Ms Zhao Baige, Vice-Minister for the Family Planning Commission, admitted to the American CBS News network last year that China has already begun seeing the effects of its gender imbalance.
She said there had been a surge in the trafficking of baby girls of late but did not provide details.
Political scientist Valerie Hudson of Brigham Young University in the United States, who co-authored a book on Asia's male surplus, said these baby girls are sold to village families to raise as brides for their sons.
At Sanbo village in Hainan's Ledong county, located in the south, bachelors are a common sight in the community of about 2,200. At least seven in 10 singles are male.
Mr Liu Yonghui, the village secretary, says: 'It's much harder for men to find wives as the women leave the village for a better life elsewhere. Many men marry late or settle for divorced women or widows.'
Village girl Wang Haibo, 22, left to work as a waitress in the tourist beach city of Sanya, where she met and married her husband.
They have now returned to tending her husband's family farm in Pai Shen village in Ledong county. They have a one-year-old son.
Hainan University sociologist Zhan Changzhi explains why women leave their villages: 'Hainan men are lazier. They are not as keen as the women to improve themselves, so it's harder for them to find jobs in the city.'
While China's urban dwellers have embraced the Internet age, life in Hainan's villages remains very much as it has been for decades. People still cook by firewood and draw water from the well.
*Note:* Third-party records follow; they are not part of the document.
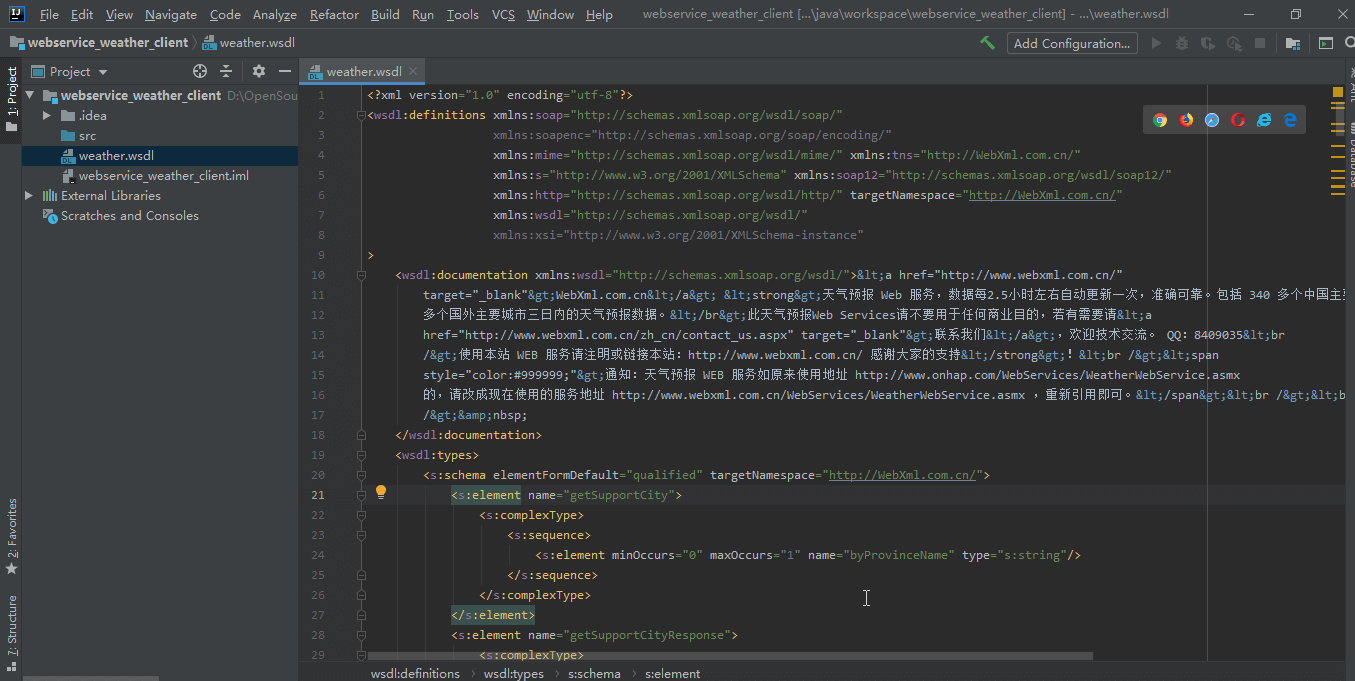Click the Build project hammer icon
Screen dimensions: 1355x681
tap(987, 43)
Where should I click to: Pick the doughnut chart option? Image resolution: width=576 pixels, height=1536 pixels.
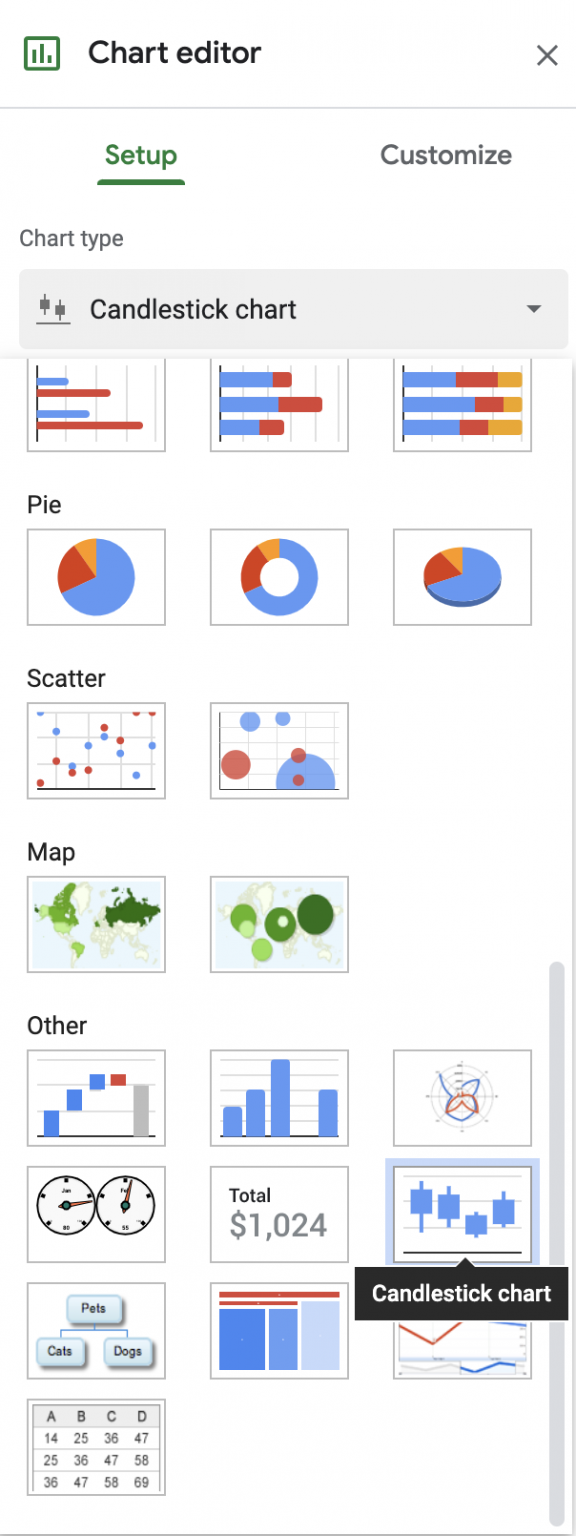pyautogui.click(x=279, y=577)
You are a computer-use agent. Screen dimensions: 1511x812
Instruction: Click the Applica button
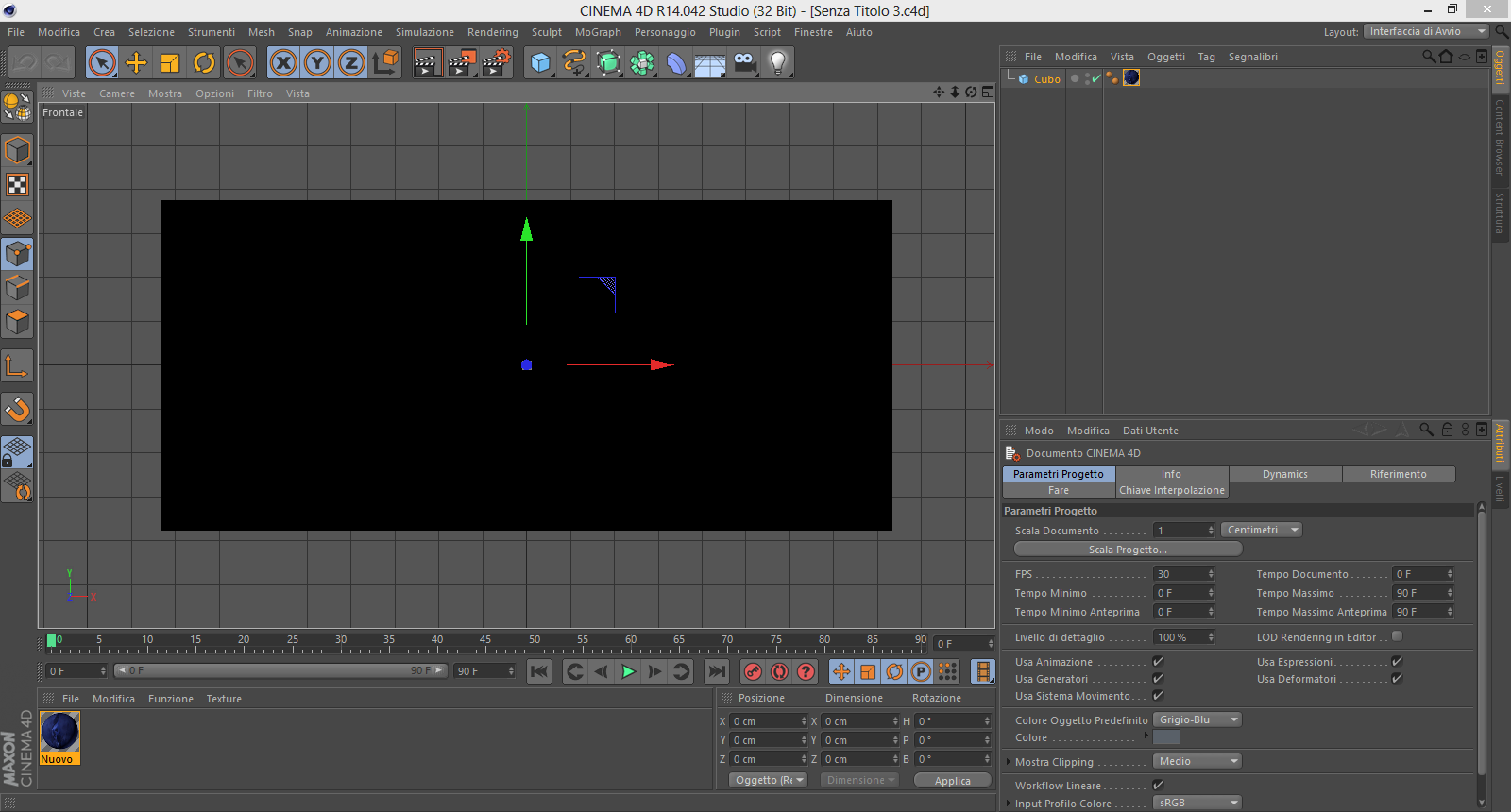pos(952,781)
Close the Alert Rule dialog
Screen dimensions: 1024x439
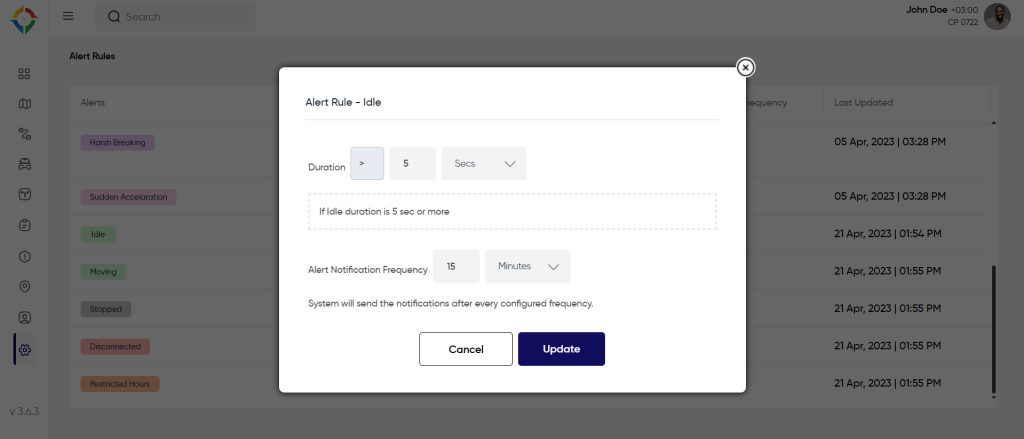click(745, 67)
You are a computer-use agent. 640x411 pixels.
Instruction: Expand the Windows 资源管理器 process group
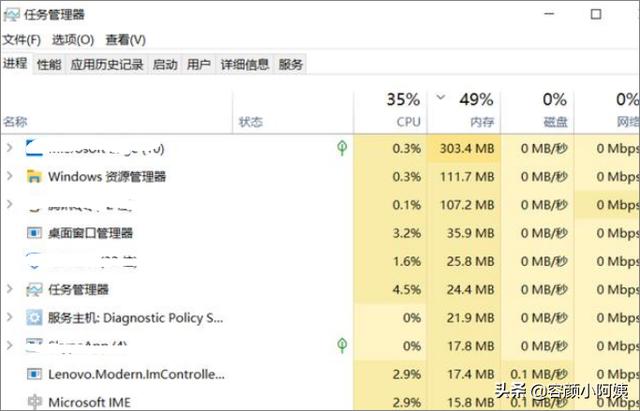coord(10,177)
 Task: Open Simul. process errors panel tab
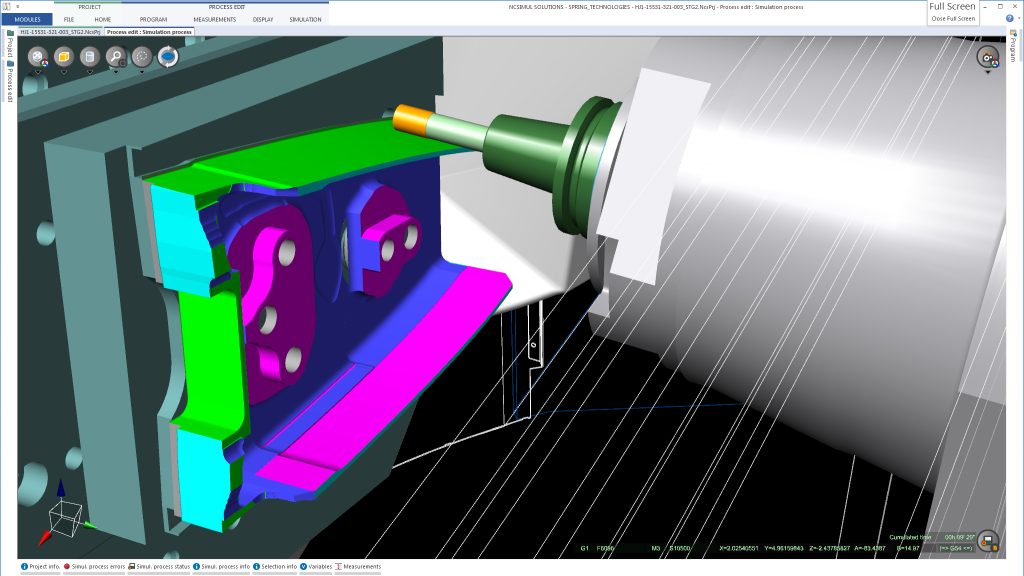pos(95,567)
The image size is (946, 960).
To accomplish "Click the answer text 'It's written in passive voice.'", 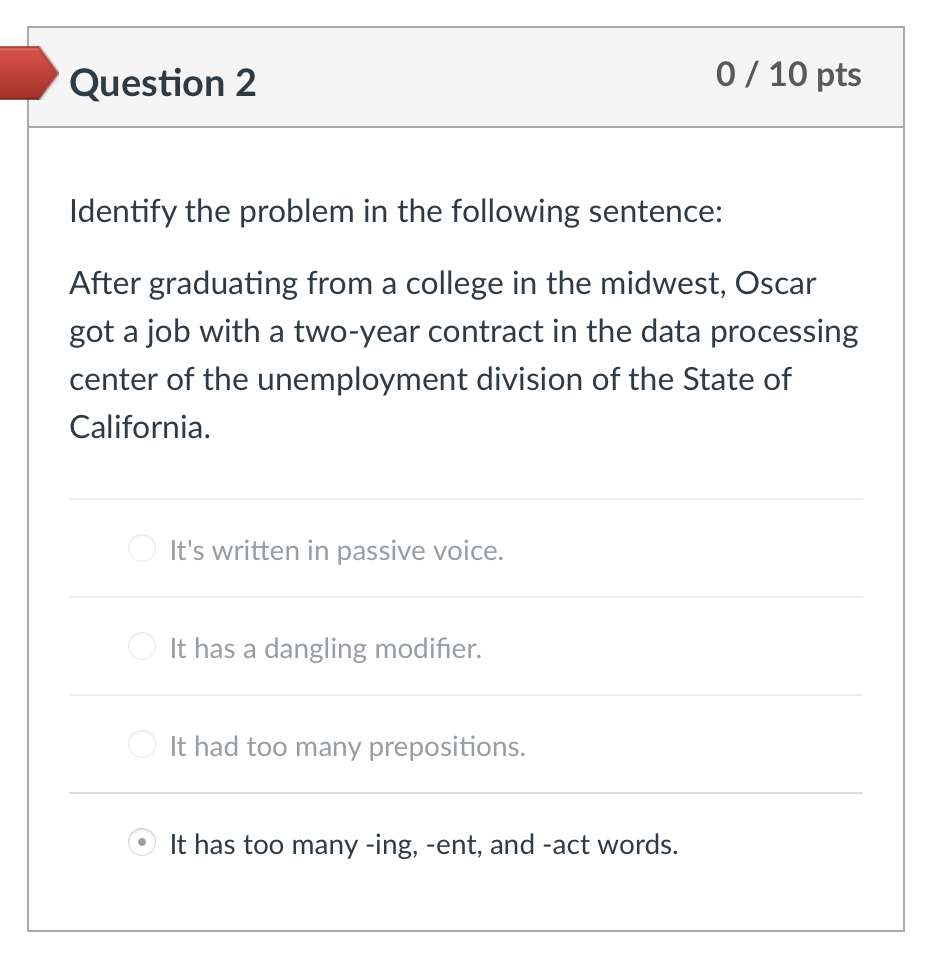I will tap(337, 550).
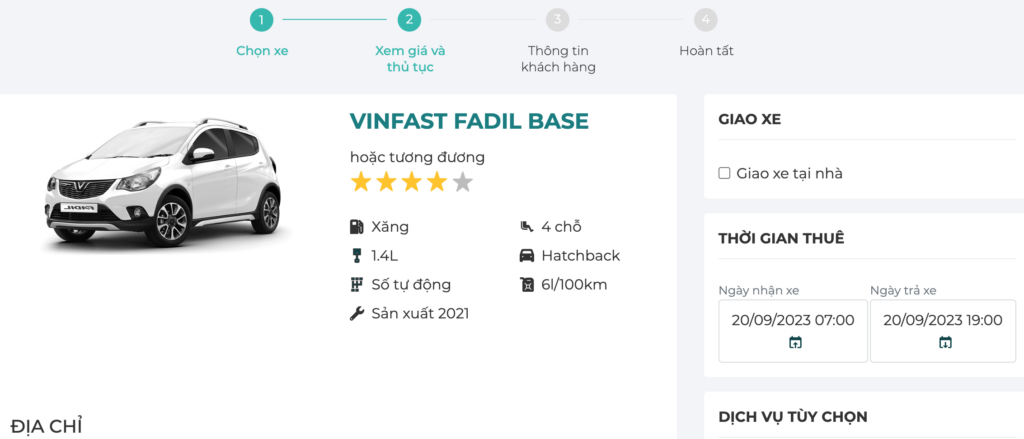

In these rural communities, people tend to marry early, even in their late teens.
Mr Liu Jixiang, a 45-year-old bachelor, says that he has missed the marriage boat.
He said: 'Which man doesn't want a wife? But at my age, thinking of getting a wife is pointless as most women here are already married.'
Mr Liu spends his spare hours playing chess, and confesses that his life is rather aimless - a common refrain echoed by many bachelors interviewed.
Many of these single men, villagers say, take to drinking.
Besides dealing with their loneliness, the bachelors often have to put up with the shame of being wifeless in an agricultural society that sees singlehood as an anomaly.
Hainan university researcher Zhang Shuoren says problems are already surfacing. Aimless, lonely and frustrated, some of these bachelors, he says, have taken to a life of crime.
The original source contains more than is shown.